In In re Estate of Stewart, several siblings disputed the estate of their father. Wayne was the executor of his father’s estate and filed for a judicial discharge of the probate. Jennifer, his sister, filed an objection to the judicial discharge, claiming, among other things, a breach of fiduciary duty. She prevailed at trial.
The relevant facts are relatively straightforward: Wayne was appointed executor under his father’s will. He had two brothers and one sister. Wayne made several distributions of his father’s property, which provided several specific bequests, but provided that the siblings should receive equal shares of the remainder of the property.
In making the distributions, Wayne provided no information about the properties or their valuations to Jennifer, did not provide her accountings, and failed to tell her when he was making distributions to her (e.g., transferring securities into her Merrill Lynch account without telling her he was going to do so).
Wayne also failed to disclose an electrical lease on a piece of land held by the estate which he deeded to the brothers. He sold the lease to the electrical company outside of the estate. Finally, Wayne distributed $26,000 less to Jennifer than to himself and his brothers, and claimed to have mistakenly paid himself a $48,000 executor fee without court approval. He corrected these “errors” before he filed the request for a judicial discharge.
The jury found that Wayne violated his fiduciary duty. And while they found Jennifer’s damages were $0, they awarded her $150,000 in attorney fees and costs, with prospective appellate attorney fees.
On appeal, the Court ruled that Wayne indeed had a fiduciary duty to Jennifer as the executor to the will.
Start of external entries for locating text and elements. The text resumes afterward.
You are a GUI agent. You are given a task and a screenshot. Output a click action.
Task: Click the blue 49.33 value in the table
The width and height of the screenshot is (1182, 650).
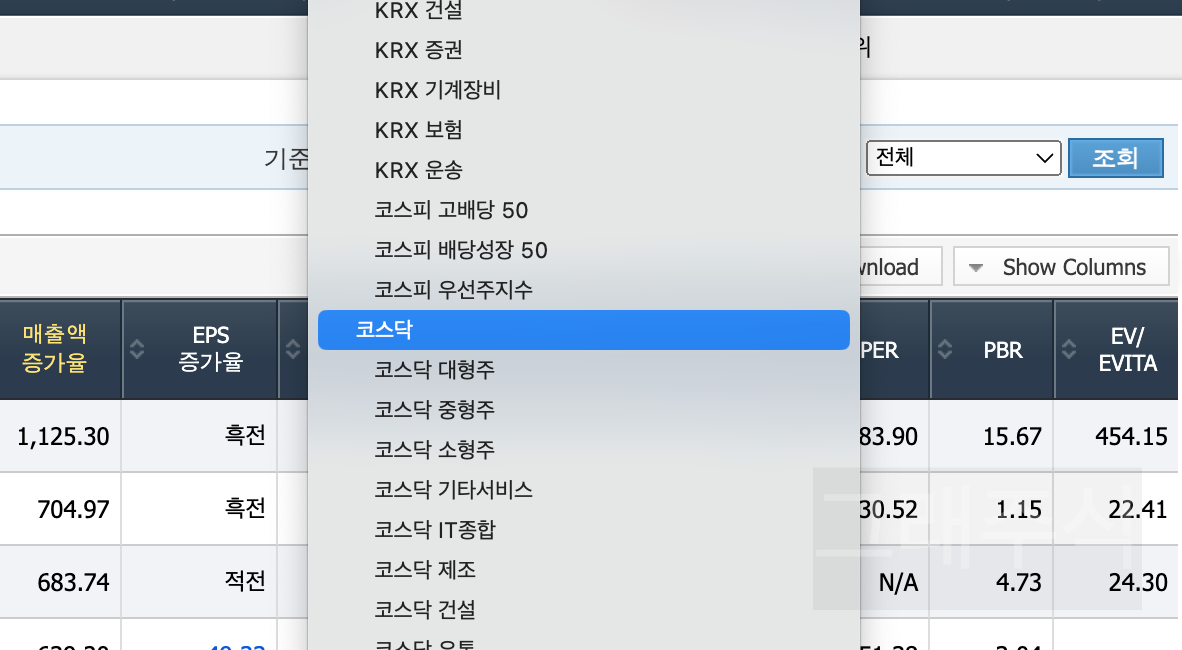tap(234, 646)
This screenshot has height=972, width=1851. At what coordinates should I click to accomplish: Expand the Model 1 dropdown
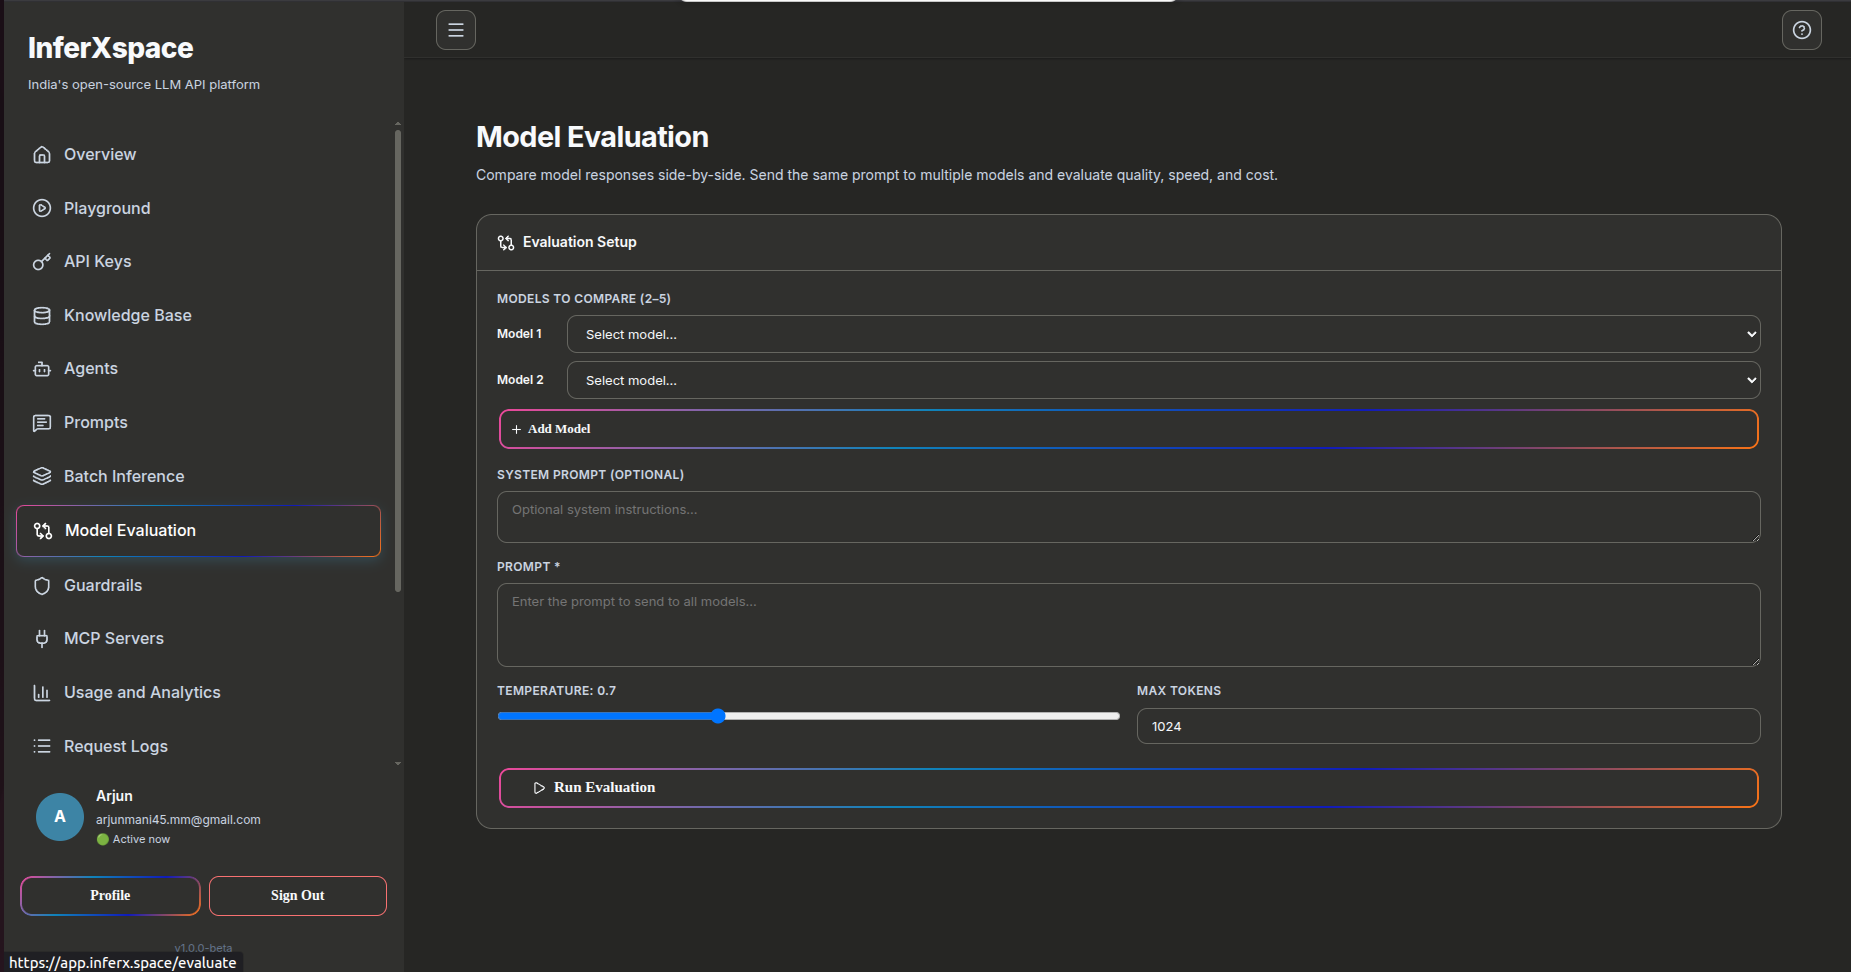[x=1163, y=335]
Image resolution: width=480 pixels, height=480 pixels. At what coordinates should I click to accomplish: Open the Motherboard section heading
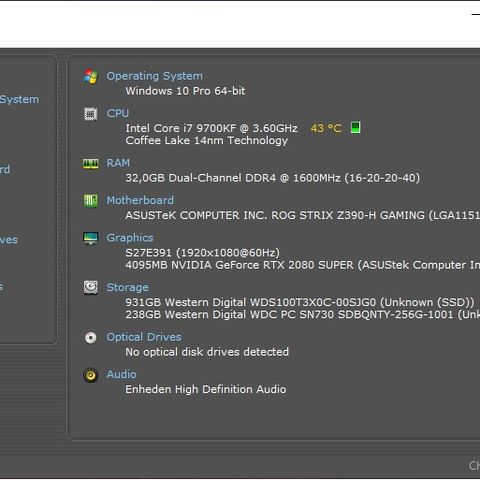pyautogui.click(x=140, y=200)
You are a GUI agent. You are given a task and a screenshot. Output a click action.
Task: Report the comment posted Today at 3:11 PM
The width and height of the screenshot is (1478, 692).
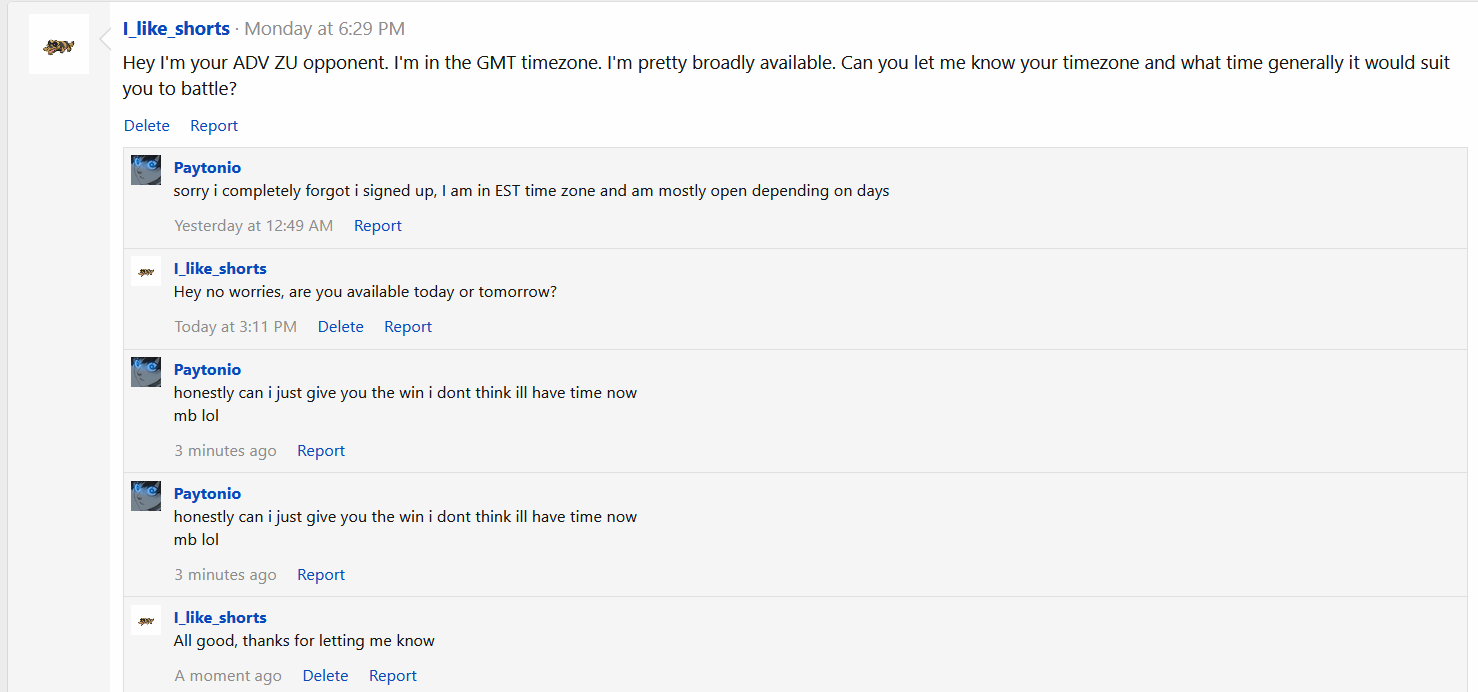[408, 327]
Fiduciary duties include “the duty of loyalty and utmost good faith; duty of candor; duty to refrain from self-dealing; duty to act with integrity; duty of fair, honest dealing; and the duty of full disclosure.” Id. Among these obligations, Jennifer argued that Wayne was involved in self-dealing and violated his obligation of full disclosure.
On appeal, Wayne argued that he had a right to make pro-rata distributions under section 405.015 of the Texas Estates Code and that he thus he didn’t engage in self-dealing.
The Court disagreed, holding that:
section 405.0015 states nothing about divesting an independent executor of the fiduciary duties he owes the beneficiaries of the will. We agree with Jennifer that Wayne’s interpretation would lead to an absurd result. … We conclude section 405.0015 merely provide an independent executor with the tools necessary to make non-pro-rata distributions and avoid the common partition litigation among heirs anticipated and addressed by the Heirs Partition Act. Thus, the typical fiduciary duties of good faith, fair dealing, and full disclosure still apply to Wayne’s actions notwithstanding section 405.0015.
The statute, the court found, stated nothing about an executor’s obligations as a fiduciary. Under Texas law, an executor maintains an obligation to provide the beneficiary information as it is requested about the properties and their valuations. By failing to do so, an executor may breach its fiduciary duty.
The moral of the story: If a beneficiary requests information, provide it. If a beneficiary requests an accounting, provide it. Indeed, these items are generally required even in the absence of a formal request. Full disclosure is a fiduciary duty.